• _Tâches demandées_:
1. Dans le texte sur l'accord entre l'État et Bouygues, réécrivez sous forme de liste plus courte le paragraphe qui commence par « Cet accord permettra », en gardant ses faits principaux.
2. Résumez en deux phrases le texte sur l'accord entre l'État et Bouygues.
3. Reprenez le texte sur l'accord entre l'État et Bouygues là où il s'arrête et poursuivez-le.

En réponse au questionnaire budgétaire de votre rapporteur spécial, l'Agence des participations lui a indiqué que « l'accord conclu entre l'État et le groupe Bouygues comporte plusieurs dispositifs, en particulier un prêt de titres et une série de promesses de vente de Bouygues au bénéfice de l'État, portant sur un volume de titres pouvant représenter jusqu'à 20 % du capital d'Alstom. Ces dispositifs seront activés à compter de la réalisation complète des opérations entre Alstom et GE, qui ne devrait pas intervenir avant la fin du premier trimestre 2015.

« Cet accord permettra d'une part à l'État de détenir rapidement 20 % des droits de vote d'Alstom ainsi que deux sièges au conseil d'administration de l'entreprise, afin de peser sur sa gouvernance et sa stratégie . Il permettra d'autre part à l'État d'acquérir directement auprès de Bouygues 20 % du capital de l'entreprise, si l'État le souhaite puisqu'il s'agit d'une option d'achat, et sur une période de près de 20 mois . La formule de prix définie par les parties varie au cours de la période mais assure à l'État la possibilité d'exercer cette option avec une légère décote sur le prix de marché.

Données enregistrées:
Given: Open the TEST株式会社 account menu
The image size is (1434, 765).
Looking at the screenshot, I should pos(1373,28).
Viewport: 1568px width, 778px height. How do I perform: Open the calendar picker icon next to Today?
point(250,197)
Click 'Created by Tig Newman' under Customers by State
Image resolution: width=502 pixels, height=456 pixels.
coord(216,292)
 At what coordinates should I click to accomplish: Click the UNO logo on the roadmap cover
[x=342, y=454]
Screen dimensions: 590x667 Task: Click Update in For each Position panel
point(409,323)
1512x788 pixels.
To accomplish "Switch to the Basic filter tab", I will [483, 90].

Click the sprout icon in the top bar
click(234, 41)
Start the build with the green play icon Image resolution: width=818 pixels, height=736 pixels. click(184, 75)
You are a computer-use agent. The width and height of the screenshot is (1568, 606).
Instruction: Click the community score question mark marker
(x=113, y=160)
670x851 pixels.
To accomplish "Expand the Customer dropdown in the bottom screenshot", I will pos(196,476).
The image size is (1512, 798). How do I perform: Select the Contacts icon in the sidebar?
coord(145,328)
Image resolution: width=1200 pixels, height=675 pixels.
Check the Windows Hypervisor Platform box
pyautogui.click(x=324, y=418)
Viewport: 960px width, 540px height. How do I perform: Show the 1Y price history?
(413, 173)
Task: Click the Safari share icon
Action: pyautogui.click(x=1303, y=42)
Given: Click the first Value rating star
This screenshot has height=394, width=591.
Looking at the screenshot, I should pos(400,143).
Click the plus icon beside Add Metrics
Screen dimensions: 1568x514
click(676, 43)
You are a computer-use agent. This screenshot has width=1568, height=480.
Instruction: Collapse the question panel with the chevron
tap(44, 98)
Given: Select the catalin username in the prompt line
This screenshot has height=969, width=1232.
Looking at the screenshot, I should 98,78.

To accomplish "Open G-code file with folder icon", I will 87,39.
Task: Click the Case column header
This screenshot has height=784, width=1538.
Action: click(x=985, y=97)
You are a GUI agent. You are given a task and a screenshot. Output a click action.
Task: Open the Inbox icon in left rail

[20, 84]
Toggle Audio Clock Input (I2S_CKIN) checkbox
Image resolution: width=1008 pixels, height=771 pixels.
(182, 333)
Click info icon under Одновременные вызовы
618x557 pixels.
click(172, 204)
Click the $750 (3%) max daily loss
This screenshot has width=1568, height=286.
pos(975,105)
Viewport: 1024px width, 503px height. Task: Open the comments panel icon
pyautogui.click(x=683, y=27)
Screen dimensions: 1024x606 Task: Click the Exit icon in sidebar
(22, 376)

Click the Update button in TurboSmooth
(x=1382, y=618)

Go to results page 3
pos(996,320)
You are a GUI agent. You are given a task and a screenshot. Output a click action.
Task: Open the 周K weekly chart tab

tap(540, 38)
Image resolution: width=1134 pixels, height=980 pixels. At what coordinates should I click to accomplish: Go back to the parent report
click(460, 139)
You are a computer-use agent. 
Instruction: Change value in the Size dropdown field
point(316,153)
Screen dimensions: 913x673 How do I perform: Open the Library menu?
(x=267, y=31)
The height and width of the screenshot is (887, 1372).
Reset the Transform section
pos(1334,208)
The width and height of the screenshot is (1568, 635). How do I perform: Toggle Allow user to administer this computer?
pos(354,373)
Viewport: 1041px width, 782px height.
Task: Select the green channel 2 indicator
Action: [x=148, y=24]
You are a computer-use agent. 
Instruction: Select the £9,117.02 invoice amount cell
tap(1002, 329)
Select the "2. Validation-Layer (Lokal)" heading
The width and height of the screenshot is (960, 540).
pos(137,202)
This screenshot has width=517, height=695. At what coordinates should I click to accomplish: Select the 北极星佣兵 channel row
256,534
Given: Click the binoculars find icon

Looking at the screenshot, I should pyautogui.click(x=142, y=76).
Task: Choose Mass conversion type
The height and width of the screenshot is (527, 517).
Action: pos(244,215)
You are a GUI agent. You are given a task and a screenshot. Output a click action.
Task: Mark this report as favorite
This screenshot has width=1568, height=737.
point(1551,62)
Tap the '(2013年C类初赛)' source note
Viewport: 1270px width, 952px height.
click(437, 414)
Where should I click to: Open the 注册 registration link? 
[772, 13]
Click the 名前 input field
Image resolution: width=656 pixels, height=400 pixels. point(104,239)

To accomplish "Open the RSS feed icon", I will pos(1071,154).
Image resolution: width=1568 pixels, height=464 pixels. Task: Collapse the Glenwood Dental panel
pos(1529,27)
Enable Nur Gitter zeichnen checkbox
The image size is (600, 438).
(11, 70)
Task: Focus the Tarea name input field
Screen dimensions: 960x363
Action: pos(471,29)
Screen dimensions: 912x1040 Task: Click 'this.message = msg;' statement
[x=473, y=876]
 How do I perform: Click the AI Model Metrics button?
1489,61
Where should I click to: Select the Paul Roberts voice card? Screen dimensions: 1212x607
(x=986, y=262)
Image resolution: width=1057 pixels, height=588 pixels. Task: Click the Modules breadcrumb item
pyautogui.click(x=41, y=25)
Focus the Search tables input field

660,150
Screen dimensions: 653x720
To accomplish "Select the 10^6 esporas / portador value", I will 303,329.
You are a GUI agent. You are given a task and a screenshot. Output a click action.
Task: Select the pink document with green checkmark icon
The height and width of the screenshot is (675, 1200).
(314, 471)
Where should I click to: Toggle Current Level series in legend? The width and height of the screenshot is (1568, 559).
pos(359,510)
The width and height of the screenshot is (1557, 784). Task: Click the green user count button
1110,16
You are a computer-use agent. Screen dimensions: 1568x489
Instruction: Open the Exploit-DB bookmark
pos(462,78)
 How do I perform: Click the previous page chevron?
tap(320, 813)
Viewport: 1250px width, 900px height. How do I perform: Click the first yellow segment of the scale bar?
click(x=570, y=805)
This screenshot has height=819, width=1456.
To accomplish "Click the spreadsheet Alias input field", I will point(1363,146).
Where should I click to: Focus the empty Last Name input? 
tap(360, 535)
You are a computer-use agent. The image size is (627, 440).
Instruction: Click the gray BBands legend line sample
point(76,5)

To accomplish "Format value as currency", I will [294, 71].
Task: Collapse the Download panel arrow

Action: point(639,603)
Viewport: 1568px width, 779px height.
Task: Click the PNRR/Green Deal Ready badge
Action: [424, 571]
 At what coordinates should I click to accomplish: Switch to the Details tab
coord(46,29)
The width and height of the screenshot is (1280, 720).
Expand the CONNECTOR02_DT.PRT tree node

• _Réponses par tâche_:
1.
- L'État détiendra rapidement 20 % des droits de vote d'Alstom et deux sièges au conseil d'administration, pour peser sur sa gouvernance et sa stratégie.
- S'il le souhaite, il pourra acheter directement à Bouygues 20 % du capital, grâce à une option d'achat valable sur près de 20 mois.
- La formule de prix varie au cours de cette période, mais elle permet à l'État d'exercer l'option avec une légère décote sur le prix de marché.

2. Selon l'Agence des participations, l'accord entre l'État et Bouygues prévoit un prêt de titres et des promesses de vente portant sur jusqu'à 20 % du capital d'Alstom, activés après la réalisation complète des opérations entre Alstom et GE, pas avant la fin du premier trimestre 2015. Il donnera rapidement à l'État 20 % des droits de vote et deux sièges au conseil d'administration, ainsi qu'une option d'achat sur 20 % du capital pendant près de 20 mois, avec une légère décote sur le prix de marché.

3.
« Le montant de cet investissement dépendra principalement des conditions de marché, à un horizon pouvant aller jusqu'à début 2017, et il ne peut donc être anticipé à ce stade. Il peut être rappelé que la capitalisation actuelle du groupe est de 8,3 milliards d'euros ». Autrement dit, si l'État venait à acquérir 20 % d'Alstom, il devrait débourser, au regard de la capitalisation actuelle, au minimum 1,62 milliard d'euros.

Le Gouvernement n'a pas confirmé à votre rapporteur spécial s'il comptait effectivement faire jouer la clause de l'accord lui permettant d'acquérir une partie du capital d'Alstom. En tout état de cause, les conditions de marché seront un facteur déterminant dans la décision de l'État .


* 15 France Inter, 16 octobre 2014.

* 16 Ce qui est le cas de l'État.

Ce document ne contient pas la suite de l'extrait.